Pixel coordinate grounding data:

+++++

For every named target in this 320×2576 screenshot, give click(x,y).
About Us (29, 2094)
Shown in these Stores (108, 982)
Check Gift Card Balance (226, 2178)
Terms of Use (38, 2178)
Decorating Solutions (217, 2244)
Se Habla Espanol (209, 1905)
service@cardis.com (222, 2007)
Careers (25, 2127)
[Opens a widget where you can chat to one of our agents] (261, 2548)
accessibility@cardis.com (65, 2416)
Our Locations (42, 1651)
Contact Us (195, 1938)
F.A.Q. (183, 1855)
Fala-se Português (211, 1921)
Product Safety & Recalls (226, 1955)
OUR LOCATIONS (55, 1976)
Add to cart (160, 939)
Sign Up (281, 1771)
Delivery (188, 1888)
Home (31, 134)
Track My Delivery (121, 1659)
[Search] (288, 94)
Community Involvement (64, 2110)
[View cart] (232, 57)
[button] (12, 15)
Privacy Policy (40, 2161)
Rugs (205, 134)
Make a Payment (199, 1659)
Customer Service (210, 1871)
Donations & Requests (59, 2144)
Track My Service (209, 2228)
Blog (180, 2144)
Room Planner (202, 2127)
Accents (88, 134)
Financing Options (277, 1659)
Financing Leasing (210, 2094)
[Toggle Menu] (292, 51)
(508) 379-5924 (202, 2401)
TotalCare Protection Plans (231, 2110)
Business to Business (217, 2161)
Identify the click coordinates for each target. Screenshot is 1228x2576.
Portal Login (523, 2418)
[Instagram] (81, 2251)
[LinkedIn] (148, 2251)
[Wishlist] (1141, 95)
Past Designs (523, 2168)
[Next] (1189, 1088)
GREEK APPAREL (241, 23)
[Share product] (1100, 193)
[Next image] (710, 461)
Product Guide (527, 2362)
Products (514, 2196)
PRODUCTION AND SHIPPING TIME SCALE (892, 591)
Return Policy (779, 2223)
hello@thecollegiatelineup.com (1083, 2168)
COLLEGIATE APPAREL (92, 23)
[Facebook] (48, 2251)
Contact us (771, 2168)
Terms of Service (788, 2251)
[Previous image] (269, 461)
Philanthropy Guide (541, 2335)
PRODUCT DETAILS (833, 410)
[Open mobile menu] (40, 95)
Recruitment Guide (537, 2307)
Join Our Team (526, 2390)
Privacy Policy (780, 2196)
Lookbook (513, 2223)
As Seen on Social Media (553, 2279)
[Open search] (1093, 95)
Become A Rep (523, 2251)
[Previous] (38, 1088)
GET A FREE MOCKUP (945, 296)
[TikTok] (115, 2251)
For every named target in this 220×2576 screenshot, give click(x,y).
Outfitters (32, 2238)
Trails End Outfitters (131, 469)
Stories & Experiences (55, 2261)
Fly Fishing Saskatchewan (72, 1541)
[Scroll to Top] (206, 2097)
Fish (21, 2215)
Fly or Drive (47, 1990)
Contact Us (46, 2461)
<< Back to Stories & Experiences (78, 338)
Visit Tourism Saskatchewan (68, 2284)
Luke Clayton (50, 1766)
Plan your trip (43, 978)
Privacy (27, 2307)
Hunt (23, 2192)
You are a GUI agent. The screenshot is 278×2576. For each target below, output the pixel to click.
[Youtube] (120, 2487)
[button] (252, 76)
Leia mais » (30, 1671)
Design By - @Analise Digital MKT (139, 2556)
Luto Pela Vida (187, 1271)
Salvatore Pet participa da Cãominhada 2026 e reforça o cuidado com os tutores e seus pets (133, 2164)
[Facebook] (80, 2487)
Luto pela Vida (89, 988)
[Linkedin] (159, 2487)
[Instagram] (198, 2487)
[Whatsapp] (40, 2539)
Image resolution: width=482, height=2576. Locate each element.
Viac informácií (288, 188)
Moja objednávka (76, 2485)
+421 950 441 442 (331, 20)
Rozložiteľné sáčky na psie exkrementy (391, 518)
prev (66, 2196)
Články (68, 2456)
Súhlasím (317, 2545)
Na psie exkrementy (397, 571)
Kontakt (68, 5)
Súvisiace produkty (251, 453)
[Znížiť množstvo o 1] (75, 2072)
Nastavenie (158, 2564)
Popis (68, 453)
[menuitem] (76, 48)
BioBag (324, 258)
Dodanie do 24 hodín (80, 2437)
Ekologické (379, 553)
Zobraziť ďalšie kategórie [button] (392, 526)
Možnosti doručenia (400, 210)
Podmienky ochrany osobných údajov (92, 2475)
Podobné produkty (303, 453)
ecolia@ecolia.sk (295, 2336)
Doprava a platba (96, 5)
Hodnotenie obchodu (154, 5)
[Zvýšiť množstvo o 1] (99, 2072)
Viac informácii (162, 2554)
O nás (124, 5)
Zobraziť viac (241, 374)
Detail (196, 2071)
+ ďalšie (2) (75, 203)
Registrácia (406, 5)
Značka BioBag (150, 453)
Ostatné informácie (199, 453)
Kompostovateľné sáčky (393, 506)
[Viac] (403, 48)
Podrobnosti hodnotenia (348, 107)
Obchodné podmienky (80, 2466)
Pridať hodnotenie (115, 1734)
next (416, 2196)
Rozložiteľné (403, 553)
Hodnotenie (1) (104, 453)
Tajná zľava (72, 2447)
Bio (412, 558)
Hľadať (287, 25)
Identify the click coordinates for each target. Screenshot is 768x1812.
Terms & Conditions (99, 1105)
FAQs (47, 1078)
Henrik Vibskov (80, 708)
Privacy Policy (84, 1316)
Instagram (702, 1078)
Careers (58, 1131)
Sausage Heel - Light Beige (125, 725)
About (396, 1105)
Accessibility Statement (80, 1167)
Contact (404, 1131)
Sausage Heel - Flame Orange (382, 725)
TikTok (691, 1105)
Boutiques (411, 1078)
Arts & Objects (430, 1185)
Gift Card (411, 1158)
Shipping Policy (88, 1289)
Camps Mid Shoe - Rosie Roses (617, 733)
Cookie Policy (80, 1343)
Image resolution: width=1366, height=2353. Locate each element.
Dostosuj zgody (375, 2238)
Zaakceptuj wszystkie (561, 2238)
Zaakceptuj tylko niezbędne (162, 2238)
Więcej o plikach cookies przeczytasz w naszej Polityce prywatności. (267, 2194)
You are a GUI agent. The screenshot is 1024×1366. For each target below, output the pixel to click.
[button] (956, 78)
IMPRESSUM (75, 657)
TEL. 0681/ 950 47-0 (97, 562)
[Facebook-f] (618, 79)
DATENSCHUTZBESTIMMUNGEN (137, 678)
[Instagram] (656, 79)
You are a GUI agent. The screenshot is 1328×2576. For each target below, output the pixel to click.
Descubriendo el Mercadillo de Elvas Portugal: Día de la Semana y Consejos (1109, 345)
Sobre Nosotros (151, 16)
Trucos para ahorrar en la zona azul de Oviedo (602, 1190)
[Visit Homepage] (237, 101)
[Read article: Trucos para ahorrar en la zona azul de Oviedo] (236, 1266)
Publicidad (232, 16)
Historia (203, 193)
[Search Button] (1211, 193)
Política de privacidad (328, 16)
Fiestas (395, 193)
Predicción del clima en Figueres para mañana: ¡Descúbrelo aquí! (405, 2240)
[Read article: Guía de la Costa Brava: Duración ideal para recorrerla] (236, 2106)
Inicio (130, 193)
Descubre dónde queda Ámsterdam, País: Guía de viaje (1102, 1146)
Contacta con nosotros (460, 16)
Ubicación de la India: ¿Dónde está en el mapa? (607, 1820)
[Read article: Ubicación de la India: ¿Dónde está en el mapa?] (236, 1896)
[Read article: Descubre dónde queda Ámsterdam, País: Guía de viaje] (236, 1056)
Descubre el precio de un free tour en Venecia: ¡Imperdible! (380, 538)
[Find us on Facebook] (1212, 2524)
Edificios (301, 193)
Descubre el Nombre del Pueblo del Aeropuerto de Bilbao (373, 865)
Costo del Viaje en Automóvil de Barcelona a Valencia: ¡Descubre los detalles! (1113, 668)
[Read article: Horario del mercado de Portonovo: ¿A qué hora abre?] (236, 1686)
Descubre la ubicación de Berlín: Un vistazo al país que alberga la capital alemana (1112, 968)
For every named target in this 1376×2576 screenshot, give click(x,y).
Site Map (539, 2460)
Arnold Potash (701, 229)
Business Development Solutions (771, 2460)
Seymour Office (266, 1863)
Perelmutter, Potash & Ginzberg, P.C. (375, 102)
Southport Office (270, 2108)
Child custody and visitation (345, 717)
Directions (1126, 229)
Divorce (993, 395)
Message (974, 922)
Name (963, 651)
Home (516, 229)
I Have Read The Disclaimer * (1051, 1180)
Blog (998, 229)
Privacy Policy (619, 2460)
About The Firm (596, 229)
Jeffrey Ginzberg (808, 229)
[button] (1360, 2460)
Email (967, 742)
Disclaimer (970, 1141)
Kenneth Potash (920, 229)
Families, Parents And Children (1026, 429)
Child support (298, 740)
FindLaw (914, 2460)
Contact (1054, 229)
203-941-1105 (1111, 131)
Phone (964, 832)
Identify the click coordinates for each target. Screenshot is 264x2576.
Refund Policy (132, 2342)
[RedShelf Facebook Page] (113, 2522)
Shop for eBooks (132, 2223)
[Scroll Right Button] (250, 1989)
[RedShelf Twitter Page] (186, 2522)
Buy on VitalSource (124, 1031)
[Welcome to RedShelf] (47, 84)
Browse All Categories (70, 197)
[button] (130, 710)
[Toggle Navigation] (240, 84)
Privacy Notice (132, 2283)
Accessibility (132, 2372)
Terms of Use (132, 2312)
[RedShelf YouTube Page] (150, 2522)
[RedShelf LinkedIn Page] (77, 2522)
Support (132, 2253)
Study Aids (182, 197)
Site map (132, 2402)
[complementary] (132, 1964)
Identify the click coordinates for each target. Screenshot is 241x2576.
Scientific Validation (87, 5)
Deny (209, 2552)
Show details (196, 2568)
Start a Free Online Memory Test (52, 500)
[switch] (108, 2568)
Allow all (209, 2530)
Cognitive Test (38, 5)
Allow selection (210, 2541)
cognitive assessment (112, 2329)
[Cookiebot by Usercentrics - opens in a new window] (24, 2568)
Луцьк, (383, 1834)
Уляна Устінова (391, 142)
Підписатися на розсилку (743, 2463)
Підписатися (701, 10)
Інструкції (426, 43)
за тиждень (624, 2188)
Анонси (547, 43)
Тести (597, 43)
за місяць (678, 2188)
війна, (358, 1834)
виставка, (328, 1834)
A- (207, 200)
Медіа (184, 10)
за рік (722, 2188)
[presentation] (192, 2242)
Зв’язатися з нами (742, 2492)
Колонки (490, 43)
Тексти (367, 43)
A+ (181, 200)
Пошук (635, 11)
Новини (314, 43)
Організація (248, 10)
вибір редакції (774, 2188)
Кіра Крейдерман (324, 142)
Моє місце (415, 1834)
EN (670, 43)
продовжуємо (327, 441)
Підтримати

+++++

= Requirement =
From the line that has "Contacta con nosotros (460, 16)" through the line that has "[Find us on Facebook] (1212, 2524)", copy every line exactly as it appears above, and leave out all others.

= Exercise solution =
Contacta con nosotros (460, 16)
Ubicación de la India: ¿Dónde está en el mapa? (607, 1820)
[Read article: Ubicación de la India: ¿Dónde está en el mapa?] (236, 1896)
[Read article: Descubre dónde queda Ámsterdam, País: Guía de viaje] (236, 1056)
Descubre el precio de un free tour en Venecia: ¡Imperdible! (380, 538)
[Find us on Facebook] (1212, 2524)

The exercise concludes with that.